══ MATERIAL SHOWN ══

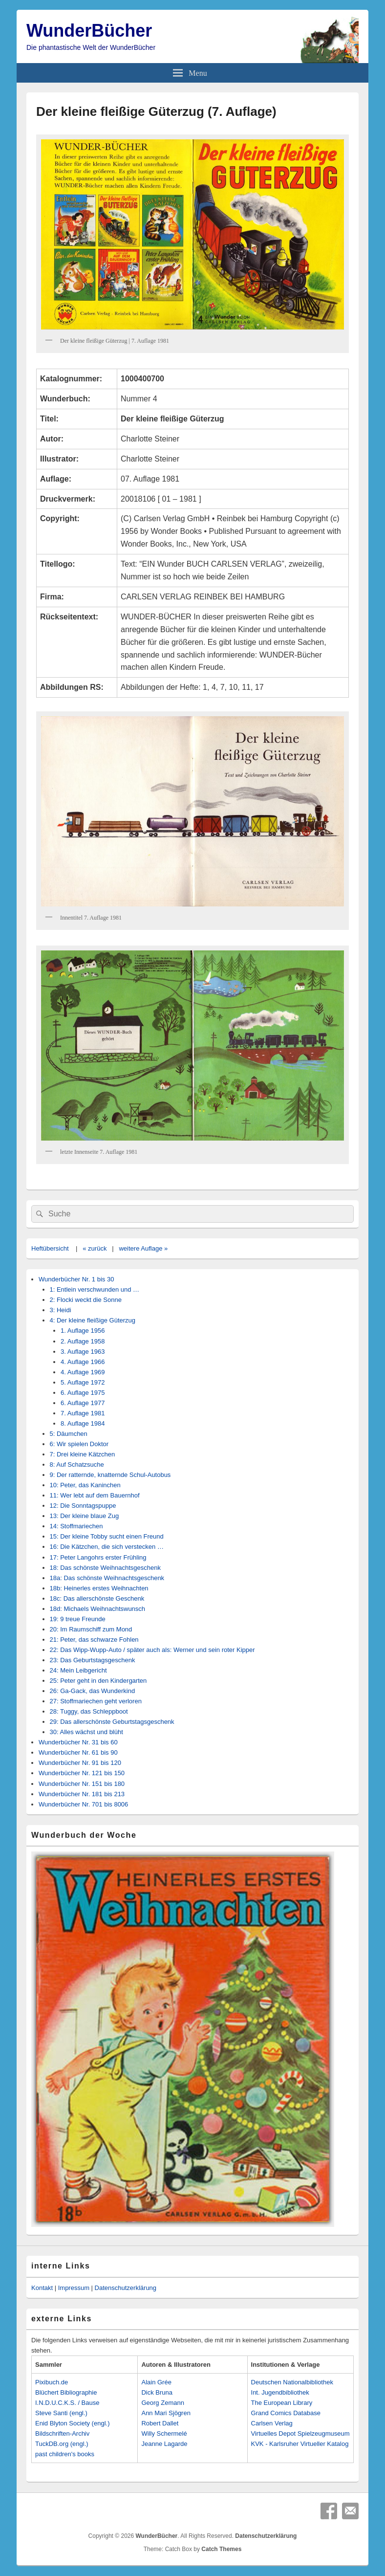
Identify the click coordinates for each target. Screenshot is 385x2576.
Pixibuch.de (51, 2382)
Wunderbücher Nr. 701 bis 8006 (83, 1804)
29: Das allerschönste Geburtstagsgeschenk (112, 1721)
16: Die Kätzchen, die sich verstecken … (107, 1546)
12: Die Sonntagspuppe (83, 1505)
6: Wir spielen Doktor (79, 1444)
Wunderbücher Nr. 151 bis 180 (82, 1783)
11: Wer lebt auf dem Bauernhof (95, 1495)
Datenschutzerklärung (125, 2287)
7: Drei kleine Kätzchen (82, 1454)
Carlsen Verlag (272, 2423)
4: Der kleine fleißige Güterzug (93, 1320)
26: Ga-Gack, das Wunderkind (92, 1691)
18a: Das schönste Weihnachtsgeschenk (107, 1578)
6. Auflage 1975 (83, 1392)
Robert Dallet (159, 2423)
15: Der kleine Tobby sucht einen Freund (107, 1536)
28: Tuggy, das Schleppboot (89, 1711)
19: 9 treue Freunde (78, 1619)
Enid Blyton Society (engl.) (72, 2423)
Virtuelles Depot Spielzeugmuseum (300, 2433)
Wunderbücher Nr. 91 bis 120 (80, 1762)
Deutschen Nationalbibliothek (292, 2382)
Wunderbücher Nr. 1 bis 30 (76, 1279)
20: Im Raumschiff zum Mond (91, 1629)
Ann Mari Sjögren (165, 2413)
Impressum (73, 2287)
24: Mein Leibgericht (78, 1670)
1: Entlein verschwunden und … (95, 1289)
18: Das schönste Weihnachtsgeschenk (105, 1567)
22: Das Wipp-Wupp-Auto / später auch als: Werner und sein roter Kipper (152, 1649)
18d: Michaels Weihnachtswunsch (98, 1608)
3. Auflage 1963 (83, 1351)
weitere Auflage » (143, 1248)
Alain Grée (156, 2382)
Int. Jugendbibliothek (280, 2392)
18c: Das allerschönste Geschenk (97, 1598)
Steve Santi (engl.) (61, 2413)
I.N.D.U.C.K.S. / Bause (67, 2402)
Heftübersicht (50, 1248)
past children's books (64, 2454)
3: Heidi (60, 1310)
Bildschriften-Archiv (62, 2433)
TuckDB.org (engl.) (61, 2443)
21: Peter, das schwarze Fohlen (94, 1639)
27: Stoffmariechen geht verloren (96, 1701)
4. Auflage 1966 (83, 1361)
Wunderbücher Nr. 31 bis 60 (78, 1742)
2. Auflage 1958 (83, 1341)
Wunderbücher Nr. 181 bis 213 (82, 1794)
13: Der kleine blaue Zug (84, 1515)
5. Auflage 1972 (83, 1382)
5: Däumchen (68, 1433)
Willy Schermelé (164, 2433)
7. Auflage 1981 (83, 1413)
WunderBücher (89, 31)
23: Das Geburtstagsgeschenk (92, 1660)
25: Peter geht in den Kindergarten (98, 1680)
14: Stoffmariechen (76, 1526)
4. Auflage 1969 (83, 1372)
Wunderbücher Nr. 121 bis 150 (82, 1773)
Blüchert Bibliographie (66, 2392)
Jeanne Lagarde (164, 2443)
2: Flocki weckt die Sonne (86, 1299)
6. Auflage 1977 (83, 1403)
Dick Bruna (156, 2392)
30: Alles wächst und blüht (86, 1732)
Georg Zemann (162, 2402)
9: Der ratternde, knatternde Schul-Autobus (110, 1474)
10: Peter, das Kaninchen (85, 1485)
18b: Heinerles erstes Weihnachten (99, 1588)
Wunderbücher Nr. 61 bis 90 (78, 1752)
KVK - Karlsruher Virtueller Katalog (300, 2443)
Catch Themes (221, 2549)
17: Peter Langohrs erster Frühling (98, 1557)
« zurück (95, 1248)
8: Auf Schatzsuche (77, 1464)
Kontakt (42, 2287)
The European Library (282, 2402)
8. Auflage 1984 (83, 1423)
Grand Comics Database (286, 2413)
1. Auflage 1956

═══

* _YOUR OBJECTIVE_:
Rewrite the records above, substituting "Ausgabe" for every "Auflage" and changing nothing else. Leave the pictures out.

* _EXPECTED ANSWER_:
Identify the click coordinates for each target. Screenshot is 385x2576.
Pixibuch.de (51, 2382)
Wunderbücher Nr. 701 bis 8006 (83, 1804)
29: Das allerschönste Geburtstagsgeschenk (112, 1721)
16: Die Kätzchen, die sich verstecken … (107, 1546)
12: Die Sonntagspuppe (83, 1505)
6: Wir spielen Doktor (79, 1444)
Wunderbücher Nr. 151 bis 180 (82, 1783)
11: Wer lebt auf dem Bauernhof (95, 1495)
Datenschutzerklärung (125, 2287)
7: Drei kleine Kätzchen (82, 1454)
Carlsen Verlag (272, 2423)
4: Der kleine fleißige Güterzug (93, 1320)
26: Ga-Gack, das Wunderkind (92, 1691)
18a: Das schönste Weihnachtsgeschenk (107, 1578)
6. Ausgabe 1975 (83, 1392)
Robert Dallet (159, 2423)
15: Der kleine Tobby sucht einen Freund (107, 1536)
28: Tuggy, das Schleppboot (89, 1711)
19: 9 treue Freunde (78, 1619)
Enid Blyton Society (engl.) (72, 2423)
Virtuelles Depot Spielzeugmuseum (300, 2433)
Wunderbücher Nr. 91 bis 120 (80, 1762)
Deutschen Nationalbibliothek (292, 2382)
Wunderbücher Nr. 1 bis 30 (76, 1279)
20: Im Raumschiff zum Mond (91, 1629)
Ann Mari Sjögren (165, 2413)
Impressum (73, 2287)
24: Mein Leibgericht (78, 1670)
1: Entlein verschwunden und … (95, 1289)
18: Das schönste Weihnachtsgeschenk (105, 1567)
22: Das Wipp-Wupp-Auto / später auch als: Werner und sein roter Kipper (152, 1649)
18d: Michaels Weihnachtswunsch (98, 1608)
3. Ausgabe 1963 (83, 1351)
weitere Ausgabe » (143, 1248)
Alain Grée (156, 2382)
Int. Jugendbibliothek (280, 2392)
18c: Das allerschönste Geschenk (97, 1598)
Steve Santi (engl.) (61, 2413)
I.N.D.U.C.K.S. / Bause (67, 2402)
Heftübersicht (50, 1248)
past children's books (64, 2454)
3: Heidi (60, 1310)
Bildschriften-Archiv (62, 2433)
TuckDB.org (engl.) (61, 2443)
21: Peter, das schwarze Fohlen (94, 1639)
27: Stoffmariechen geht verloren (96, 1701)
4. Ausgabe 1966 (83, 1361)
Wunderbücher Nr. 31 bis 60 (78, 1742)
2. Ausgabe 1958 (83, 1341)
Wunderbücher Nr. 181 bis 213 (82, 1794)
13: Der kleine blaue Zug (84, 1515)
5. Ausgabe 1972 (83, 1382)
5: Däumchen (68, 1433)
Willy Schermelé (164, 2433)
7. Ausgabe 1981 (83, 1413)
WunderBücher (89, 31)
23: Das Geburtstagsgeschenk (92, 1660)
25: Peter geht in den Kindergarten (98, 1680)
14: Stoffmariechen (76, 1526)
4. Ausgabe 1969 (83, 1372)
Wunderbücher Nr. 121 bis 150 (82, 1773)
Blüchert Bibliographie (66, 2392)
Jeanne Lagarde (164, 2443)
2: Flocki weckt die Sonne (86, 1299)
6. Ausgabe 1977 (83, 1403)
Dick Bruna (156, 2392)
30: Alles wächst und blüht (86, 1732)
Georg Zemann (162, 2402)
9: Der ratternde, knatternde Schul-Autobus (110, 1474)
10: Peter, das Kaninchen (85, 1485)
18b: Heinerles erstes Weihnachten (99, 1588)
Wunderbücher Nr. 61 bis 90 (78, 1752)
KVK - Karlsruher Virtueller Katalog (300, 2443)
Catch Themes (221, 2549)
17: Peter Langohrs erster Frühling (98, 1557)
« zurück (95, 1248)
8: Auf Schatzsuche (77, 1464)
Kontakt (42, 2287)
The European Library (282, 2402)
8. Ausgabe 1984 (83, 1423)
Grand Comics Database (286, 2413)
1. Ausgabe 1956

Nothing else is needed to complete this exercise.